Green seaweed
People began to use seaweed for culinary purposes at the initial stage of the birth and development of human civilization. There are three main varieties of seaweed that can be eaten: brown, red, as well as green. Each group of seaweed is distinguished by its appearance, habitat, as well as life cycle, taste and beneficial properties.
The seaweed is green or Chlorophyta belongs to the class of lower plants. It is worth noting that currently the group of green seaweed is considered the largest among all species of marine plants. Researchers count about 20, 000 species of green algae.
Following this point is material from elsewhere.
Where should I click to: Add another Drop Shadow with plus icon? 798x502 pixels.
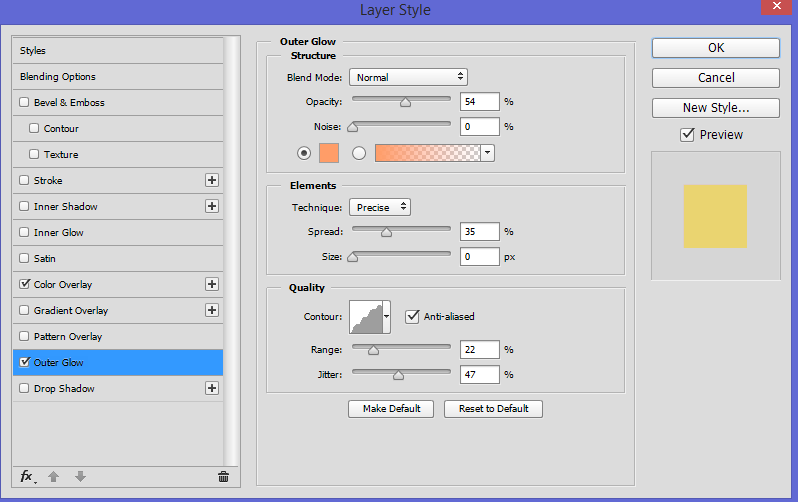click(211, 388)
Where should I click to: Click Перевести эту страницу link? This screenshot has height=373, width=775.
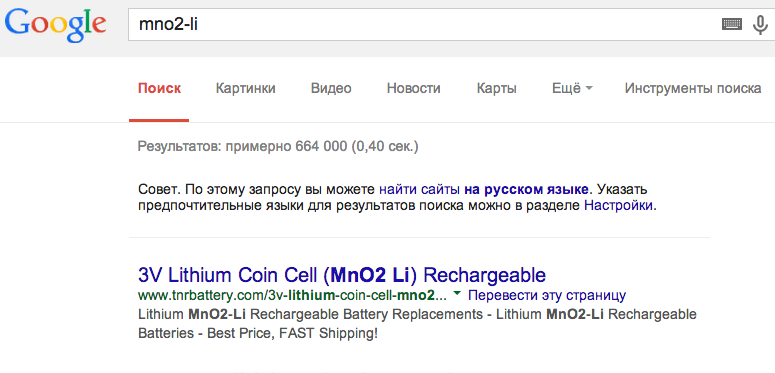click(547, 295)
The interesting thing is that these are inconclusive numbers, since scientists continue to study the oceans and its inhabitants about the present moment.
Green algae species
It is noteworthy that all species of green algae have a characteristic color, which is due to the content of a pigment such as chlorophyll in the chemical composition of plants. Among the edible species of green seaweed, such algae as ulva, umi budo, as well as monostroma and spirulina are considered the most popular and widely known.
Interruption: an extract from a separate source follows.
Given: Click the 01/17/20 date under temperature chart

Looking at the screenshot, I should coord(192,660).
However, green beehive algae or sea salad are most often used in cooking. Ulva seaweed got its second name due to its appearance, which is surprisingly similar to lettuce. As a rule, green algae is used in the process of preparing salads, which are usually seasoned with olive oil, lemon juice, as well as balsamic or wine vinegar.
In addition, green algae are suitable for making soups and snacks. It is not uncommon for green algae to dry naturally in direct sunlight. Useful, however, as well as the taste properties of the product are primarily due to the vitamin-mineral composition of green algae.
Composition of green algae
The composition of green algae includes various biologically active components that have a general beneficial effect on the entire human body as a whole. Doctors, as well as nutritionists, recommend introducing seaweed into their daily diet.
What is remarkable is that each variety of green algae has its pros and strengths. For example, spirulina algae contains a large amount of protein of natural origin, and the hive is considered a valuable source of iron. All types of green algae belong to natural antioxidants that help cleanse the body of harmful compounds.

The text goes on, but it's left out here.